Entry Initially, the bathroom door Jack Nicholson was to axe in was an extremely thin one, made by the prop department to make it easier to destroy. However, Nicholson's technique with the axe was so good (he'd been a volunteer fire marshal) the door shattered into a million pieces, so they had to build a much stronger door to handle his swing.
Entry The real Overlook Hotel is near Portland, Oregon. It has no room 237 because the owners specifically requested that a fictitious room number be used, believing that after people saw this movie (or read the book) no one would want to stay in that room.
Entry The "snowy" maze near the conclusion of the movie consisted of salt and crushed Styrofoam.
Entry The injured guest who frightens Wendy Torrance by saying "Great party, isn't it?" was played by film editor Norman Gay.
Entry Stanley Kubrick was very protective of Danny Lloyd, because he was so young. Through some careful and clever directing, Lloyd was unaware he was making a horror film until after the film's release.
Entry The line "Here's Johnny" originated on the The Tonight Show with Johnny Carson, where Ed McMahon always introduced him with that phrase. Nicholson improvised the line during the shooting; Kubrick liked it and left it in.

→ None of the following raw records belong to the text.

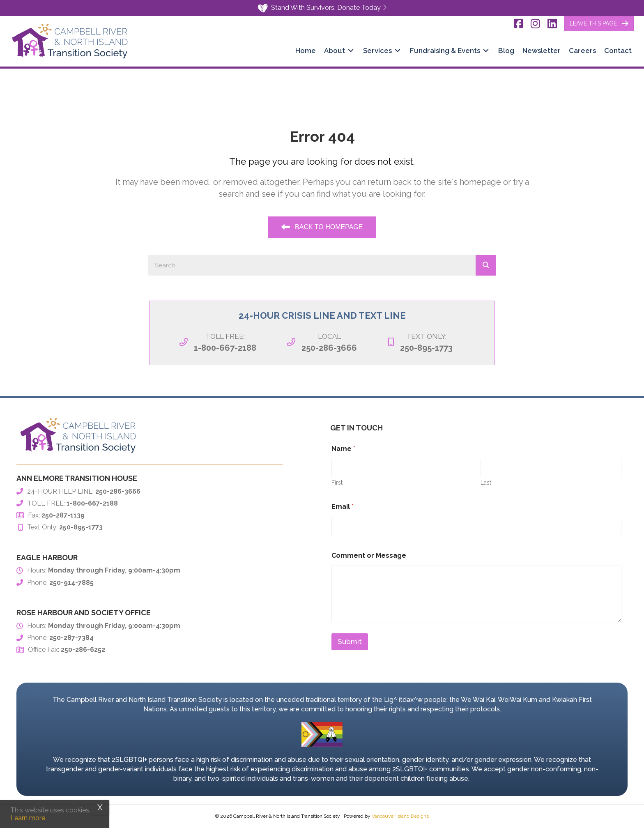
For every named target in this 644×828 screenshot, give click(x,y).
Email (342, 507)
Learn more (27, 818)
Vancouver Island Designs (400, 816)
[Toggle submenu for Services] (397, 50)
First (337, 482)
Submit (350, 641)
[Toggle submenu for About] (351, 50)
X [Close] (100, 807)
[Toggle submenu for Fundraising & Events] (486, 50)
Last (486, 482)
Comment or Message (368, 555)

Entry Stanley Kubrick's daughter, Vivian Kubrick, makes a cameo in the party scene. She wears a black dress and sits on the right side of the sofa closest to the bar.
Entry In the scene where Jack is writing and gets mightily upset when Wendy interrupts him, watch the chair behind Jack. It vanishes and then reappears. This was, however, intentional from Kubrick. The audience was supposed to get a subconscious feeling that something was wrong. Nice touch.
Entry An outtake from the opening sequence was used in the "happy ending" version of Blade Runner, but removed from the director's cut.
Entry Stephen King attempted to persuade Kubrick not to cast Jack Nicholson as Jack Torrance. King believed that either Michael Moriarty or Jon Voight could have played Jack's descent into madness more convincingly.
Entry According to the Guinness Book of World Records, The Shining holds the record for the film with most retakes of a single scene (with spoken dialogue) at 127 takes. The participant in those retakes was Shelley Duvall.
Entry The famous scene where Wendy reads through Jack's accumulated work naturally doesn't have the same impact if the viewer can't read English. Therefore, for every foreign language the film was released in, Kubrick remade this shot with an appropriate cliche in each language - French, German, etc. Also, every page of every manuscript was hand-typed to recreate the realism of typos and misalignments.
Entry Jack's limp at the end of the movie was a real injury sustained when Jack Nicholson got drunk and fell out of a hotel window the night before shooting this scene.